■ Exercise details
The listing needs restating word for word.

■ Exercise input
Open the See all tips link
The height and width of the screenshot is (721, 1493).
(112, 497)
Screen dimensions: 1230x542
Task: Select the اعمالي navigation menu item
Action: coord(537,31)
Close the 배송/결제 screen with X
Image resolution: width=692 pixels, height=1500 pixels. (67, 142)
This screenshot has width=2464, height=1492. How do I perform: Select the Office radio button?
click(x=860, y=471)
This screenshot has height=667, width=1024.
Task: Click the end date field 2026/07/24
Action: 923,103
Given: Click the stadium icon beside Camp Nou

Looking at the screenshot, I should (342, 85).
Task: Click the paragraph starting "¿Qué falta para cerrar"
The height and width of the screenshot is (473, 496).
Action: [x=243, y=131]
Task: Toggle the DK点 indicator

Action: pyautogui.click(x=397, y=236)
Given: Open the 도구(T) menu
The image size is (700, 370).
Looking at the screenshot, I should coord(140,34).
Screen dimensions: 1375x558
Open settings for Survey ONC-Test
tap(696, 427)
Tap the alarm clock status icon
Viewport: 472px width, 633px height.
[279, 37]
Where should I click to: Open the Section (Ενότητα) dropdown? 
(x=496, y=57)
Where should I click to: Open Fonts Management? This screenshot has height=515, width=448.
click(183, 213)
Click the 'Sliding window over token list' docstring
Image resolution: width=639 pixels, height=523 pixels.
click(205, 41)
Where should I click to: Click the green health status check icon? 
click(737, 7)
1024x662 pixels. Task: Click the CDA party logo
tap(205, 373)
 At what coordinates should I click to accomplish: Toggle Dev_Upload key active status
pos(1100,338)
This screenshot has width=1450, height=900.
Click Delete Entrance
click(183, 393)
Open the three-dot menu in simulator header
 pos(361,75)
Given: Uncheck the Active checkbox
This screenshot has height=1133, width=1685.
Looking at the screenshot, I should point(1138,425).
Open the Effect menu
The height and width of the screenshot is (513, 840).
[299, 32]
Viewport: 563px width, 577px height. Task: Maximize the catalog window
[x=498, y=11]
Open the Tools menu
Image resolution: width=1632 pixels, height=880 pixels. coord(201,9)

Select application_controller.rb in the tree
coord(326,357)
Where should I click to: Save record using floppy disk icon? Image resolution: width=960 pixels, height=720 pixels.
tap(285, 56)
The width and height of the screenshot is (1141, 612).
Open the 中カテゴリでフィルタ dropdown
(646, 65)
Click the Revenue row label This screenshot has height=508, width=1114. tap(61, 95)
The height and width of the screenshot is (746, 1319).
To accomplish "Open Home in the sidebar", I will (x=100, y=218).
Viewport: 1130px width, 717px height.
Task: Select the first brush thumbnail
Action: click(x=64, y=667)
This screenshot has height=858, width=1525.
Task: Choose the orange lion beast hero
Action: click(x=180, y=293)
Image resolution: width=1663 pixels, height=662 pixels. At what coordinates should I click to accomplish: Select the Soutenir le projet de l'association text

■ Exercise output
Open the See all tips link
The height and width of the screenshot is (721, 1493).
(112, 497)
Screen dimensions: 1230x542
Task: Select the اعمالي navigation menu item
Action: coord(537,31)
Close the 배송/결제 screen with X
Image resolution: width=692 pixels, height=1500 pixels. (67, 142)
This screenshot has width=2464, height=1492. How do I perform: Select the Office radio button?
click(x=860, y=471)
This screenshot has height=667, width=1024.
Task: Click the end date field 2026/07/24
Action: 923,103
Given: Click the stadium icon beside Camp Nou

Looking at the screenshot, I should (342, 85).
Task: Click the paragraph starting "¿Qué falta para cerrar"
The height and width of the screenshot is (473, 496).
Action: [x=243, y=131]
Task: Toggle the DK点 indicator

Action: pyautogui.click(x=397, y=236)
Given: Open the 도구(T) menu
The image size is (700, 370).
Looking at the screenshot, I should coord(140,34).
Screen dimensions: 1375x558
Open settings for Survey ONC-Test
tap(696, 427)
Tap the alarm clock status icon
Viewport: 472px width, 633px height.
[279, 37]
Where should I click to: Open the Section (Ενότητα) dropdown? 
(x=496, y=57)
Where should I click to: Open Fonts Management? This screenshot has height=515, width=448.
click(183, 213)
Click the 'Sliding window over token list' docstring
Image resolution: width=639 pixels, height=523 pixels.
click(205, 41)
Where should I click to: Click the green health status check icon? 
click(737, 7)
1024x662 pixels. Task: Click the CDA party logo
tap(205, 373)
 At what coordinates should I click to accomplish: Toggle Dev_Upload key active status
pos(1100,338)
This screenshot has width=1450, height=900.
Click Delete Entrance
click(183, 393)
Open the three-dot menu in simulator header
 pos(361,75)
Given: Uncheck the Active checkbox
This screenshot has height=1133, width=1685.
Looking at the screenshot, I should point(1138,425).
Open the Effect menu
The height and width of the screenshot is (513, 840).
[299, 32]
Viewport: 563px width, 577px height. Task: Maximize the catalog window
[x=498, y=11]
Open the Tools menu
Image resolution: width=1632 pixels, height=880 pixels. coord(201,9)

Select application_controller.rb in the tree
coord(326,357)
Where should I click to: Save record using floppy disk icon? Image resolution: width=960 pixels, height=720 pixels.
tap(285, 56)
The width and height of the screenshot is (1141, 612).
Open the 中カテゴリでフィルタ dropdown
(646, 65)
Click the Revenue row label This screenshot has height=508, width=1114. tap(61, 95)
The height and width of the screenshot is (746, 1319).
To accomplish "Open Home in the sidebar", I will (x=100, y=218).
Viewport: 1130px width, 717px height.
Task: Select the first brush thumbnail
Action: click(x=64, y=667)
This screenshot has height=858, width=1525.
Task: Choose the orange lion beast hero
Action: click(x=180, y=293)
Image resolution: width=1663 pixels, height=662 pixels. At what coordinates should I click to accomplish: Select the Soutenir le projet de l'association text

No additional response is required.